Lasry and his team made their move. They began aggressively accumulating Ford senior secured bank debt in December 2008–February 2009 at significant discounts to face value. According to pricing information obtained from UBS, the market at the time was in the 30s and 40s. By the peak of its investment, Avenue had acquired more than $500 million, face value, of Ford bank debt.
As Avenue’s team had predicted, both GM and Chrysler went through government-sponsored Chapter 11 filings, which allowed the industry’s suppliers to survive. The government’s “Cash for Clunkers” program helped stimulate sales. Meanwhile, Ford continued to bolster its balance sheet and managed to avoid a government bailout, giving its image a boost in the eyes of consumers. The company rolled out a steady stream of successful new products, and Ford’s credit arm allowed the company to offer buyers leasing and financing options at a time when the credit markets were frozen. By the beginning of 2010 Ford’s senior secured bank debt had recovered substantially to high 80s and low 90s (source UBS) when Avenue sold its Ford positions. As previously noted, the Avenue U.S hedge funds generated gross returns over 60 percent in 2009, one of the best annual performances in the firm’s history.
The Ford deal encapsulates Avenue’s strategy at its best: spotting an opportunity in a deeply troubled sector, conducting a thorough top-down, bottom-up analysis of both the industry and the individual company, and, before making a move, thinking through the downside. Working with Avenue’s highly experienced analysts as they dig into a potential opportunity, Lasry always looks to identify worst-case scenarios and specific risks to every investment. Lasry, who, with typical understatement, describes his style as conservative, adds that most investors don’t like to get hurt. To that end, the firm focuses on the top of distressed companies’ capital structures, buying mostly secured bank debt so they are first in line to get paid if the companies default or file for bankruptcy protection.
That conservative formula has made Avenue into one of the world’s biggest investors in distressed debt, with more than 275 employees across offices in the United States, Asia, and Europe, including New York, London, Luxembourg, Munich, Beijing, Singapore, Hong Kong, and Jakarta. As of January 31, 2012, Avenue’s assets under management stood at about $12.5 billion, below the $20 billion the firm had managed earlier.
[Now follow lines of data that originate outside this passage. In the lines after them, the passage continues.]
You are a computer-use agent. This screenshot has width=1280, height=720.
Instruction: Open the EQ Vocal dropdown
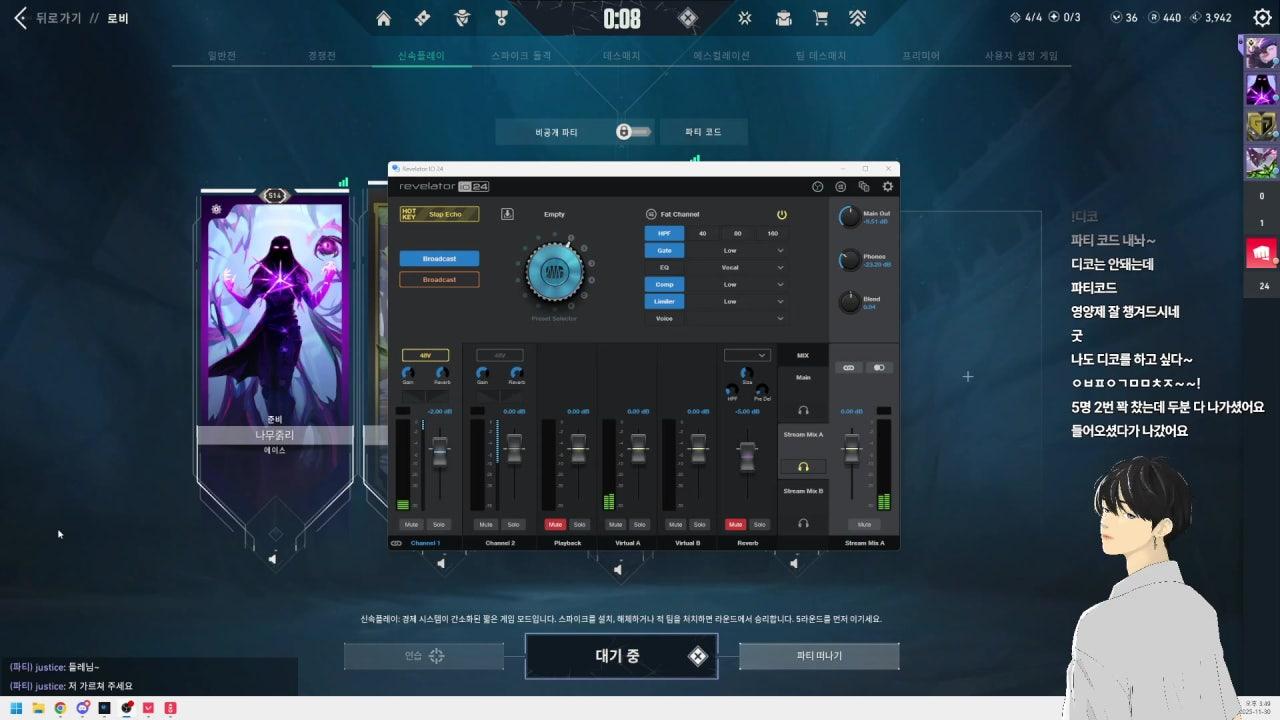pos(780,267)
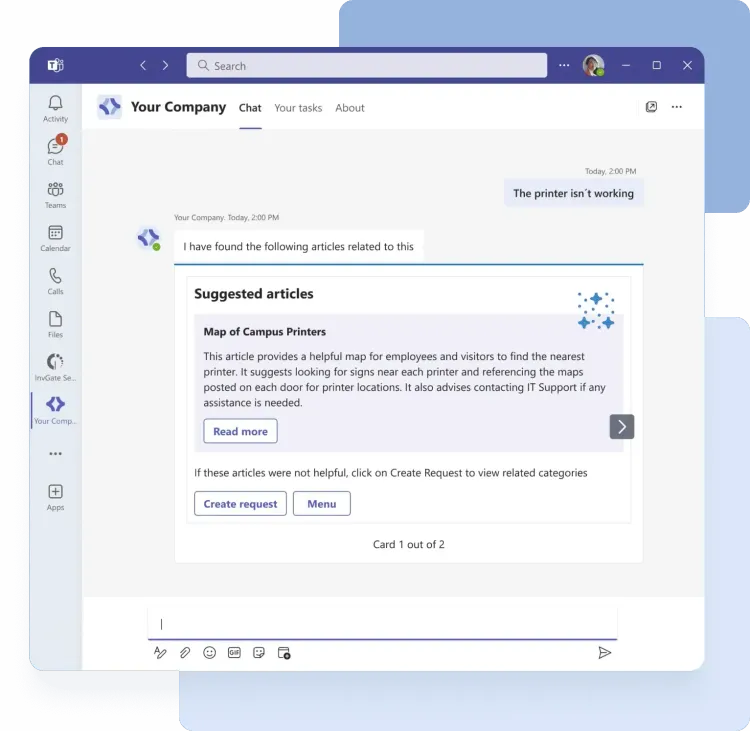Image resolution: width=750 pixels, height=731 pixels.
Task: Click the Create request button
Action: [240, 504]
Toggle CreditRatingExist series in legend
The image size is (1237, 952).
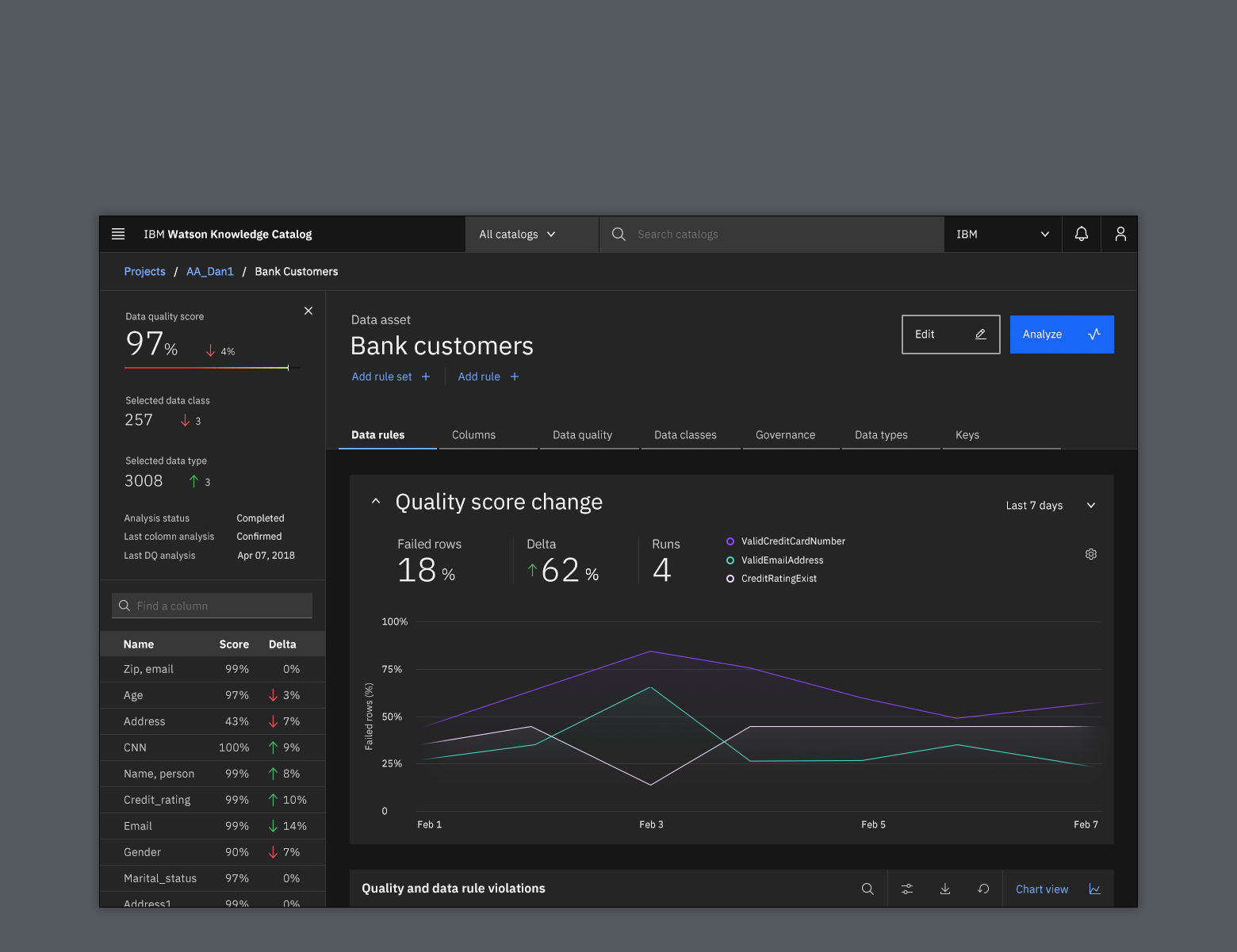point(778,579)
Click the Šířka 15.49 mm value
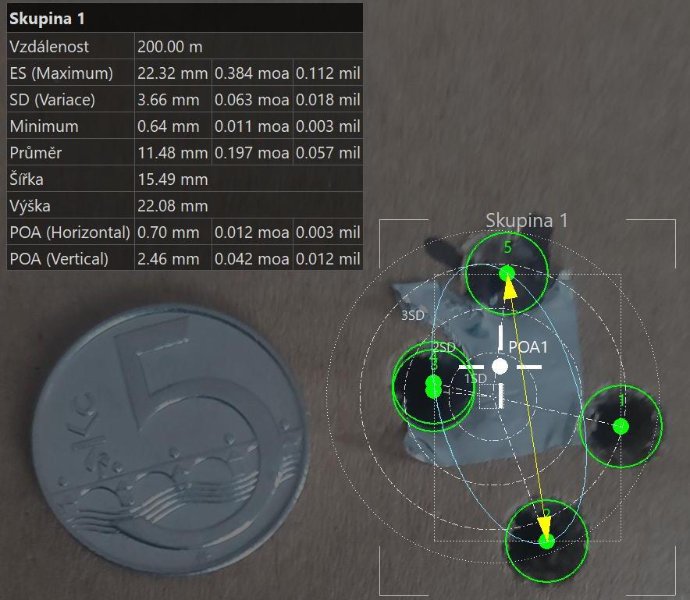The width and height of the screenshot is (690, 600). point(171,180)
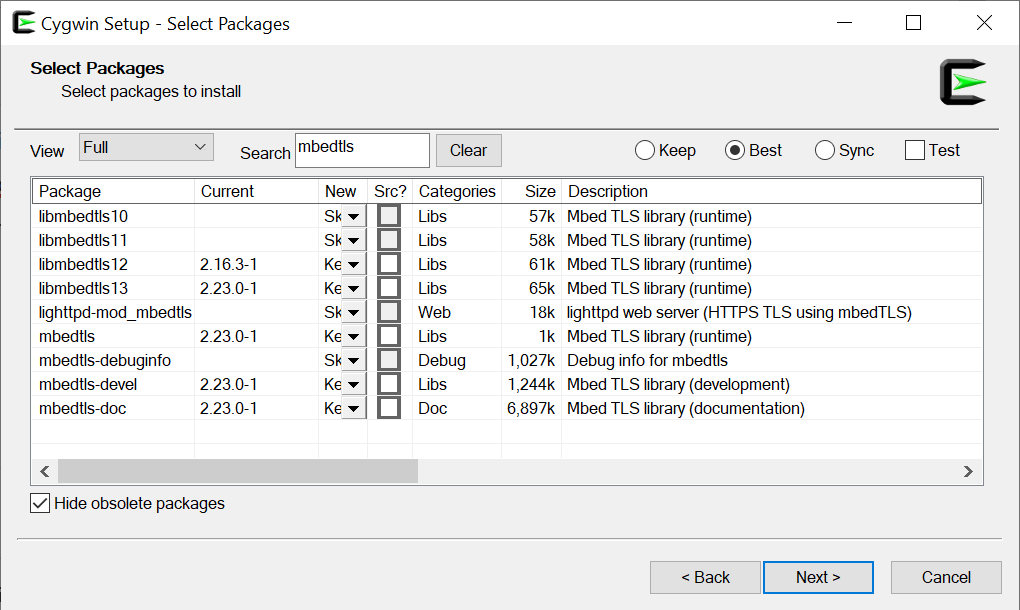
Task: Click the right arrow of the horizontal scrollbar
Action: pos(967,471)
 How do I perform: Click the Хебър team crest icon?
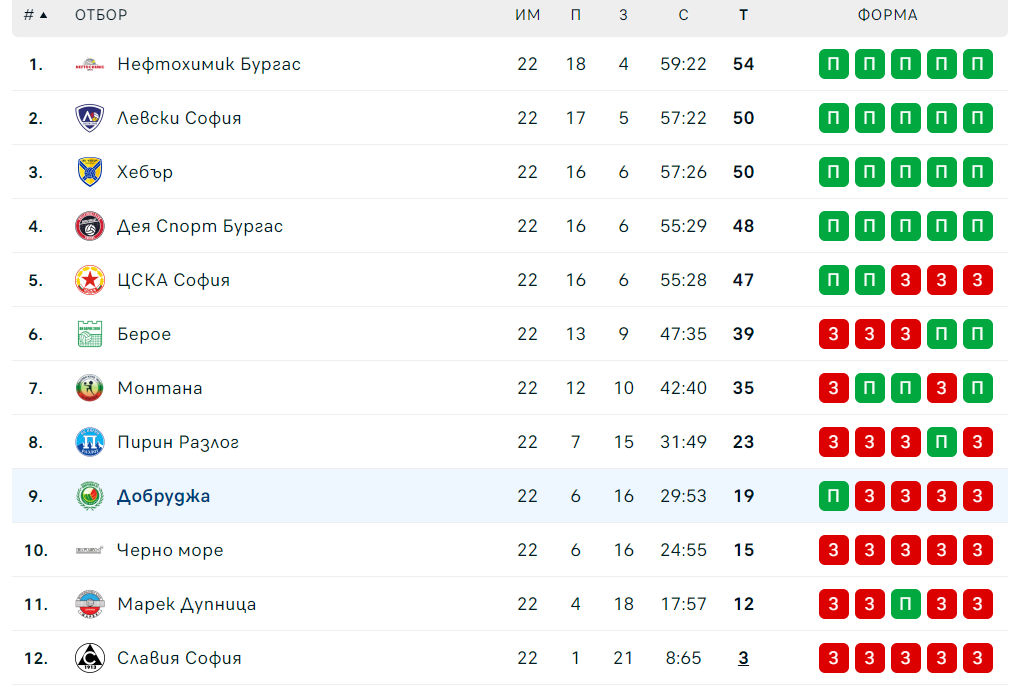[x=90, y=172]
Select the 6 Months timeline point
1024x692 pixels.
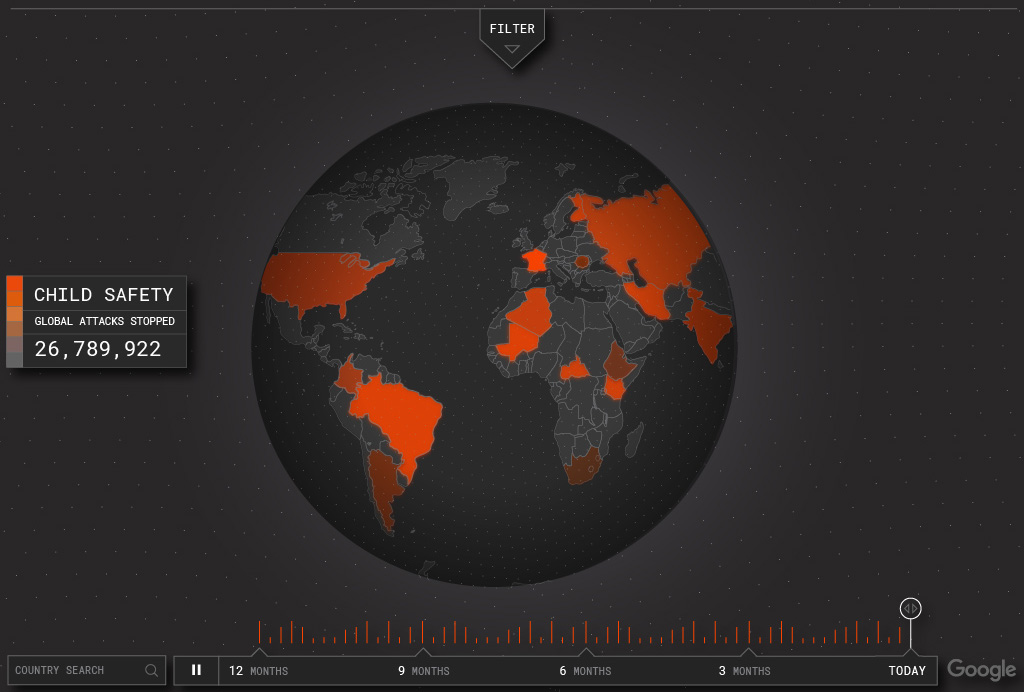pyautogui.click(x=585, y=670)
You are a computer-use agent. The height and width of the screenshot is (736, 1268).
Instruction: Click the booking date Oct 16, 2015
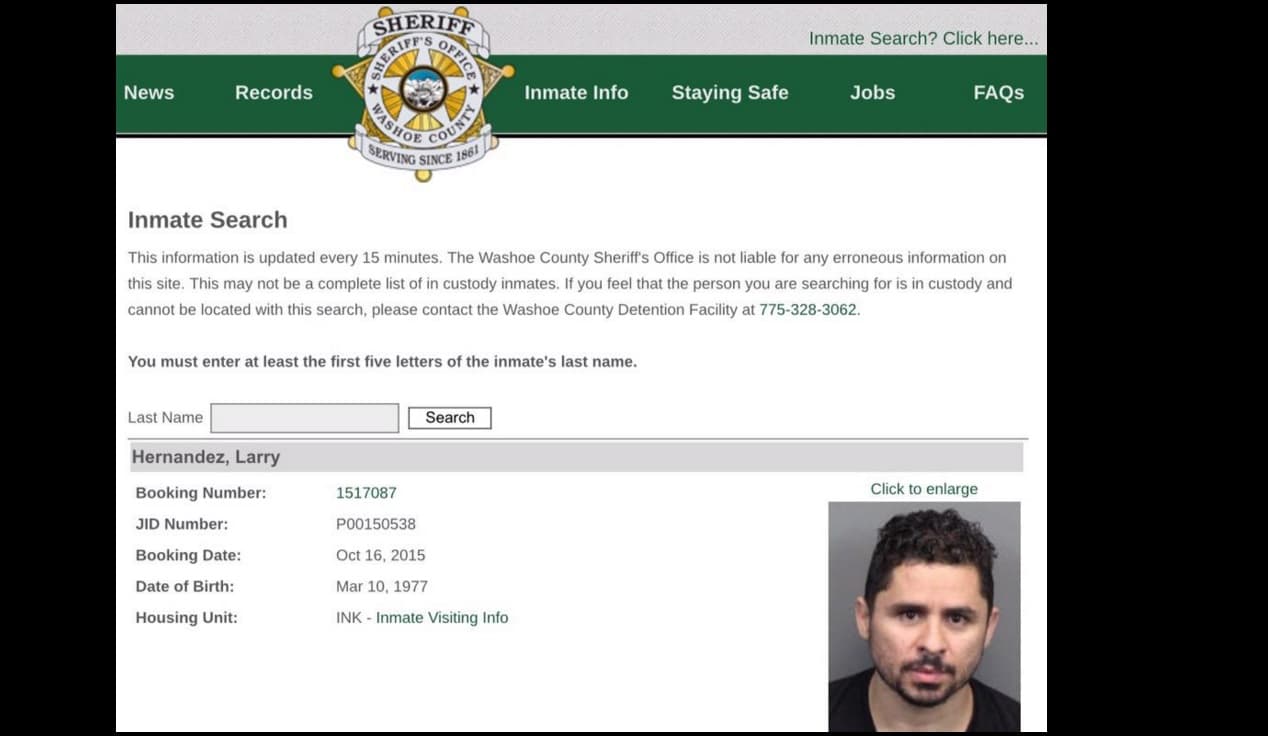point(380,555)
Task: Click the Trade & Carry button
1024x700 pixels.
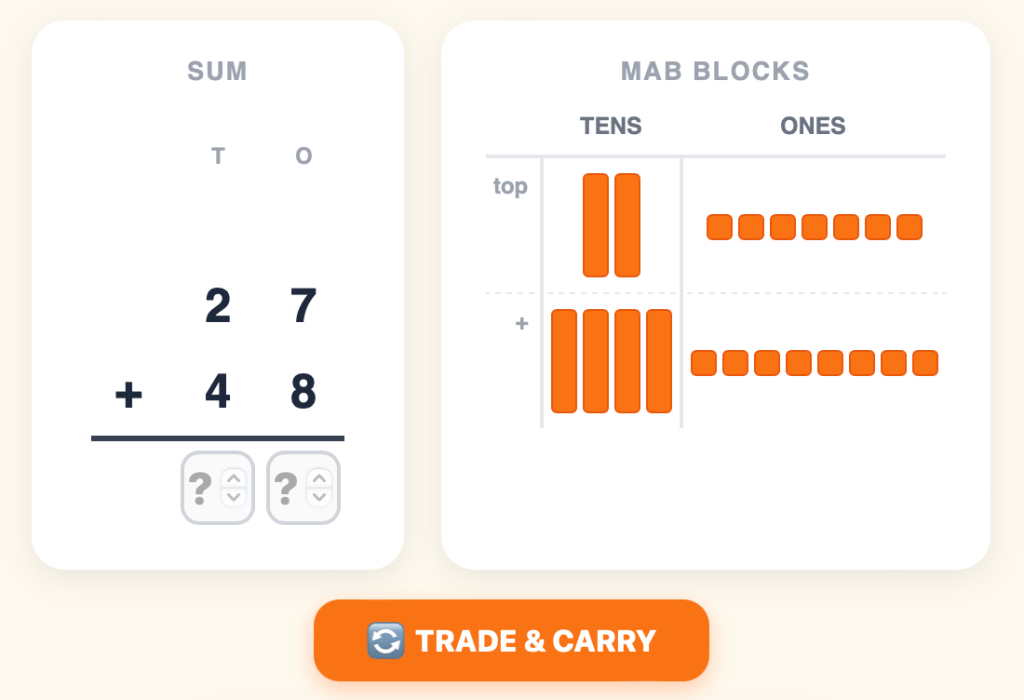Action: pos(511,640)
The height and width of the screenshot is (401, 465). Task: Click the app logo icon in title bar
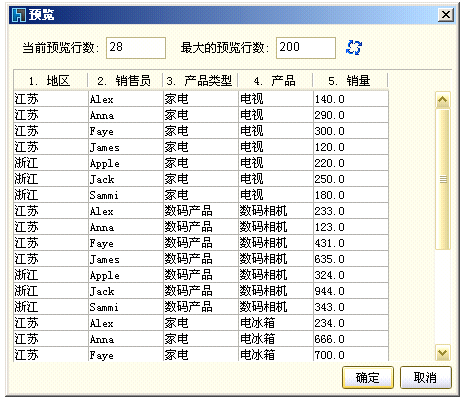pos(19,15)
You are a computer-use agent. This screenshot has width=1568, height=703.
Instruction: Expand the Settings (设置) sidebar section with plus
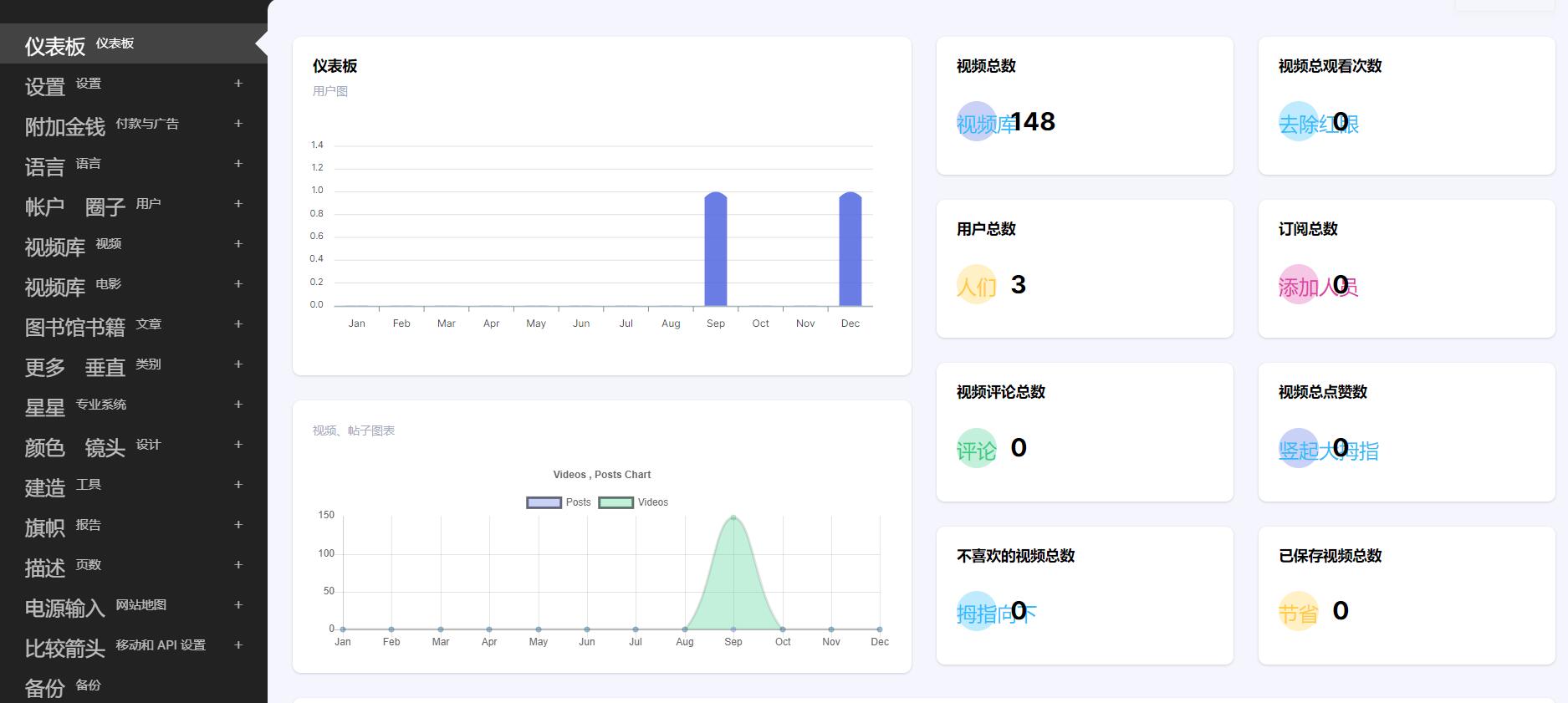(238, 84)
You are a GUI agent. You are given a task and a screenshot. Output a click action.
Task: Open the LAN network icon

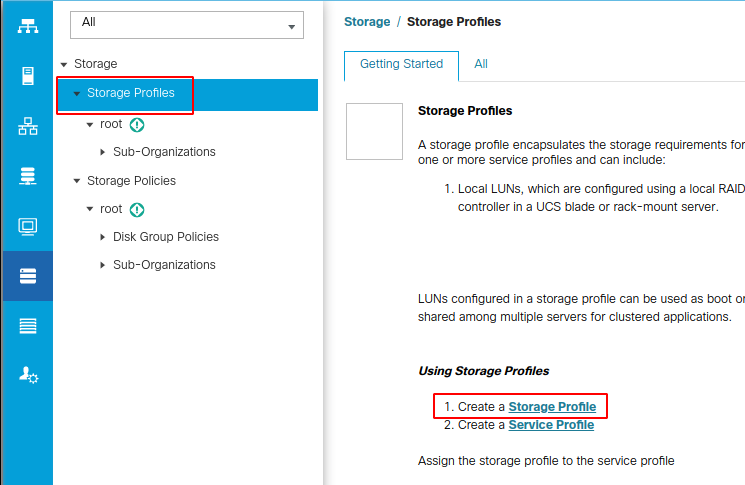click(28, 126)
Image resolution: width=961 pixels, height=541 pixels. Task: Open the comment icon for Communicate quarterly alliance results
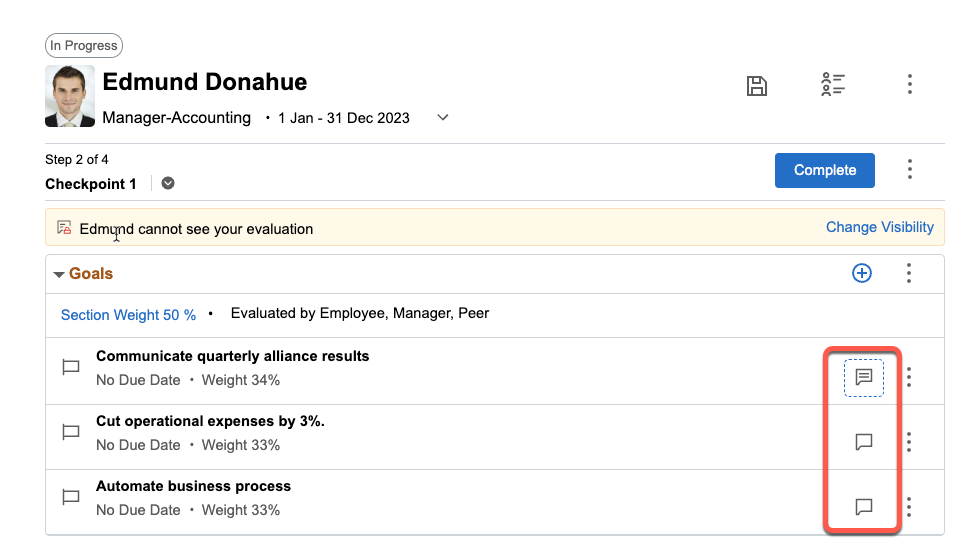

This was largely the result of the firm returning $9 billion in capital and profits to investors, following Avenue’s decision in early 2011 to exit previously distressed investments that had significantly moved up in price when the market was strong.
Brother-and-Sister Partnership
The successful formula also has distinguished the unlikely brother-and-sister founders of the firm among the distressed industry’s leading investors. Lasry and Gardner were born in Marrakech, Morocco, the family home for generations. Their parents left Morocco in 1966 and moved into a two-bedroom apartment in Hartford, Connecticut, where Marc and Sonia, then seven and four, shared a bedroom with their younger sister. Their father was a computer programmer for the state of Connecticut, while their mother taught French at a private school the Lasry children later attended. (When the siblings arrived in the United States, they spoke no English, only French.) At night, their parents worked a second job selling Moroccan clothing to boutique stores.
With the help of scholarships and loans, Marc and Sonia both attended Clark University in Worcester, Massachusetts. It was there Lasry met his future wife, Cathy, a friend of Sonia’s who lived across the hall in their freshman dorm. Lasry graduated in 1981 with a BA in history. The summer before he was to start at New York Law School, he worked as a UPS truck driver and considered ditching his academic plans. “These drivers make a lot of money. I thought I could get into management,” he told a group of students in a speech at his alma mater in 2007. “But my wife didn’t want me to be a truck driver. She wanted me to go to law school.” So he gave up his dream of driving a big brown truck, and received his JD in 1984.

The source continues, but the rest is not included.